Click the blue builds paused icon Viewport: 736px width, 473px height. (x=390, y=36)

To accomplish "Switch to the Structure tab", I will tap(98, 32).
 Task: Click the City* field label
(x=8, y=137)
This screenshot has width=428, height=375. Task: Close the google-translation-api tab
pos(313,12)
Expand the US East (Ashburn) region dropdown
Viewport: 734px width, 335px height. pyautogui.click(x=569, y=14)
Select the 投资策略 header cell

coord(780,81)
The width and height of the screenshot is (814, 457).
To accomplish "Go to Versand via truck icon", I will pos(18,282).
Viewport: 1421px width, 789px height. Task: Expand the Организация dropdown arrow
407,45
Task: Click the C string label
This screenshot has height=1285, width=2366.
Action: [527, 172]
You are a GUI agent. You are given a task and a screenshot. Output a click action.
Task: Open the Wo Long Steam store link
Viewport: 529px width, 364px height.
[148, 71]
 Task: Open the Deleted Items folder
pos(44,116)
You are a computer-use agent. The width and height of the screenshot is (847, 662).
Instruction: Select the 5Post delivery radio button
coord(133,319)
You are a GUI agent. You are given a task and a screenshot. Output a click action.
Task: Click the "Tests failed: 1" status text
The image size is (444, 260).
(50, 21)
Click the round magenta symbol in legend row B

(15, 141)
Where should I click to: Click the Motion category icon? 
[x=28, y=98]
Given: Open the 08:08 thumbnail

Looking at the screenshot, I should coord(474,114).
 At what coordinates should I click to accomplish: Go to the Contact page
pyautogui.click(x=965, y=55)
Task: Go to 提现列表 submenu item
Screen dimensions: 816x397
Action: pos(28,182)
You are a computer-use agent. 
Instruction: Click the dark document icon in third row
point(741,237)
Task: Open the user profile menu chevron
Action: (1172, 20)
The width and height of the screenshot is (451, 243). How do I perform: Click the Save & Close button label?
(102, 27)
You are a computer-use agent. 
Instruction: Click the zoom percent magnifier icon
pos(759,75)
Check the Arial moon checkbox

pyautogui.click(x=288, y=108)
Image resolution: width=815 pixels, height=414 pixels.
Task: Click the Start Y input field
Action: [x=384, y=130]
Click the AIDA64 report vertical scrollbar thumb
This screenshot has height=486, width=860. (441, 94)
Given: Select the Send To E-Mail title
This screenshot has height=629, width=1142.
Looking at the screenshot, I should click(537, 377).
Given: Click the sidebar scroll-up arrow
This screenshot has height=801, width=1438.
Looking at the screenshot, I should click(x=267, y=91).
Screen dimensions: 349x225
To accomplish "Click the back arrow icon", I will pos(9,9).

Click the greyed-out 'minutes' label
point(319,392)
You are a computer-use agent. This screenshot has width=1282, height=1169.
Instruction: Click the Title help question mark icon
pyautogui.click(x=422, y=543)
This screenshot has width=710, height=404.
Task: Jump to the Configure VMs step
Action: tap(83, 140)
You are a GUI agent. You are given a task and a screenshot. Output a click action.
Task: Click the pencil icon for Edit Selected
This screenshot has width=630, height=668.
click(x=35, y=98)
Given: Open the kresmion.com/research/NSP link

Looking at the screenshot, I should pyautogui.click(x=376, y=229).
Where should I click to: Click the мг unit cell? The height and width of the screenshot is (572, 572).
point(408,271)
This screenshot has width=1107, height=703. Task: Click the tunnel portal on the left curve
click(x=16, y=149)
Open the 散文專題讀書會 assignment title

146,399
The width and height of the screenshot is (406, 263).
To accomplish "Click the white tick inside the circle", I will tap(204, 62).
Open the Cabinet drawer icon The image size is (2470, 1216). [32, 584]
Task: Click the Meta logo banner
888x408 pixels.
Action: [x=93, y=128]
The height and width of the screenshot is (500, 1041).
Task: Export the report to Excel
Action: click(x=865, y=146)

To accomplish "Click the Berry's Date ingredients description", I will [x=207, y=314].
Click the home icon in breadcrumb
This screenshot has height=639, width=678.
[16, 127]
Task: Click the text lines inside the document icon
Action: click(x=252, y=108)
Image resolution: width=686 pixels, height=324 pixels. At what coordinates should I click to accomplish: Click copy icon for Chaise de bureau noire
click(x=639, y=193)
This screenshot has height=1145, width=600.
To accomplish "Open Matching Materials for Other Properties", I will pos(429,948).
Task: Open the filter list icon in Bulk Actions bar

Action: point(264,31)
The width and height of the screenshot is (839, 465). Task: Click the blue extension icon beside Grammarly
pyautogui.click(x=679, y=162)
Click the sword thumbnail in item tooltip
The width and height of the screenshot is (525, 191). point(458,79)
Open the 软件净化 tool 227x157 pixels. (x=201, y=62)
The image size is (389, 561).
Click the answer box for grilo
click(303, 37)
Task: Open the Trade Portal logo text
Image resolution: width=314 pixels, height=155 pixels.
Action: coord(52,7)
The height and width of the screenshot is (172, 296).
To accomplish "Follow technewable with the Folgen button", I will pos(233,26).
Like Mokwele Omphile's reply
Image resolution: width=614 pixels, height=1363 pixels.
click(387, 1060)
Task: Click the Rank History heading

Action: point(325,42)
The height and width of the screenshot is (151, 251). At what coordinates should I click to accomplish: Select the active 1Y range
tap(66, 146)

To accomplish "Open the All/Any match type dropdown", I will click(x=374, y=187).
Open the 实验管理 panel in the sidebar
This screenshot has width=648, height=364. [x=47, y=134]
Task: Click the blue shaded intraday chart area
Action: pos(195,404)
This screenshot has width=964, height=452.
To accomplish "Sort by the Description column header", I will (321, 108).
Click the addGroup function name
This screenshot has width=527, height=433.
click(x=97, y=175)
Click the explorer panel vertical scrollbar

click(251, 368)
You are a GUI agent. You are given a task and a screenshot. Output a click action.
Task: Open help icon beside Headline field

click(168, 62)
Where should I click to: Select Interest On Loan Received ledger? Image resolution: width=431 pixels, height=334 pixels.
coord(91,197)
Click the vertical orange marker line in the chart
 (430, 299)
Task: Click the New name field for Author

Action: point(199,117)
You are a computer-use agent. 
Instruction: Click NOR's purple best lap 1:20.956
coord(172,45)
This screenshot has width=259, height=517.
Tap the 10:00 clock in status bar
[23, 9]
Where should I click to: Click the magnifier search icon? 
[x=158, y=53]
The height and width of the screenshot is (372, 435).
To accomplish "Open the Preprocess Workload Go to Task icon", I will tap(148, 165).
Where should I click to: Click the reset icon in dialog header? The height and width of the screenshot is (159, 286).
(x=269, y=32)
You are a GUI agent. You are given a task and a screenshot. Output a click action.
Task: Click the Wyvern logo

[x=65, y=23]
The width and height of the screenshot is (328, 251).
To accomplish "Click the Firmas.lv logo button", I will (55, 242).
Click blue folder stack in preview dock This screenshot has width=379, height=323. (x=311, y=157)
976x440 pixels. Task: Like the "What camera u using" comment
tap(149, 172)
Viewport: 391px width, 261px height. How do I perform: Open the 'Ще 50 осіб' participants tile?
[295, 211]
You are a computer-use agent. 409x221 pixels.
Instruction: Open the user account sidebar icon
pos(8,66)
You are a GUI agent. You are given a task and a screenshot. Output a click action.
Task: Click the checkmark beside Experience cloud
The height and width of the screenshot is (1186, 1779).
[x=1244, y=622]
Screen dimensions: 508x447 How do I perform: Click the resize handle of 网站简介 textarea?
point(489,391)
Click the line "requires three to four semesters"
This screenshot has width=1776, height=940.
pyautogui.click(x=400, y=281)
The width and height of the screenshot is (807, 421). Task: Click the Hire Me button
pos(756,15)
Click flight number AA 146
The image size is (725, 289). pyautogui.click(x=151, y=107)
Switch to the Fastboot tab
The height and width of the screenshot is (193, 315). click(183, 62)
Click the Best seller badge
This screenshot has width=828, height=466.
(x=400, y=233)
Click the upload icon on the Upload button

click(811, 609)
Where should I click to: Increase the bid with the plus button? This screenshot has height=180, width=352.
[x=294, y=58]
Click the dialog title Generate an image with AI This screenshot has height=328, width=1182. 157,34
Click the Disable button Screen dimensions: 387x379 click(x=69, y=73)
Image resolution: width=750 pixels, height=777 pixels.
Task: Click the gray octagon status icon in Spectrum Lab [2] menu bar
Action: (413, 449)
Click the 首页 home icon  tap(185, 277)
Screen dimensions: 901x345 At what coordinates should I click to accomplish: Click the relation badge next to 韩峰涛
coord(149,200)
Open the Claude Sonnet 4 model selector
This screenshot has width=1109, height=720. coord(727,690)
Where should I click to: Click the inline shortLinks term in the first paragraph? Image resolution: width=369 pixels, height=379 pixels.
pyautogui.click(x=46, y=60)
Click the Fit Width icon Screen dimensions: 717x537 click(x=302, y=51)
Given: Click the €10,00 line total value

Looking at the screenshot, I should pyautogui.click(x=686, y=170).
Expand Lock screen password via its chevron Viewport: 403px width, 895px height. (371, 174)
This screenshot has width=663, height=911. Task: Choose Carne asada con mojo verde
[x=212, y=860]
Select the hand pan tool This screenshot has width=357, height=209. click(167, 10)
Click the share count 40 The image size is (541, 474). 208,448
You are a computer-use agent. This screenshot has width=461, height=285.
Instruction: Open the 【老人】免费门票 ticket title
===
Work item: Starting with the line above that holds "Given: Select the Send To E-Mail title" and stopping with the line that holds "has width=1282, height=1169.", reproduce each line exactly, omitting all other lines.

Exercise solution:
Given: Select the Send To E-Mail title
This screenshot has height=629, width=1142.
Looking at the screenshot, I should click(537, 377).
Given: Click the sidebar scroll-up arrow
This screenshot has height=801, width=1438.
Looking at the screenshot, I should click(x=267, y=91).
Screen dimensions: 349x225
To accomplish "Click the back arrow icon", I will pos(9,9).

Click the greyed-out 'minutes' label
point(319,392)
You are a computer-use agent. This screenshot has width=1282, height=1169.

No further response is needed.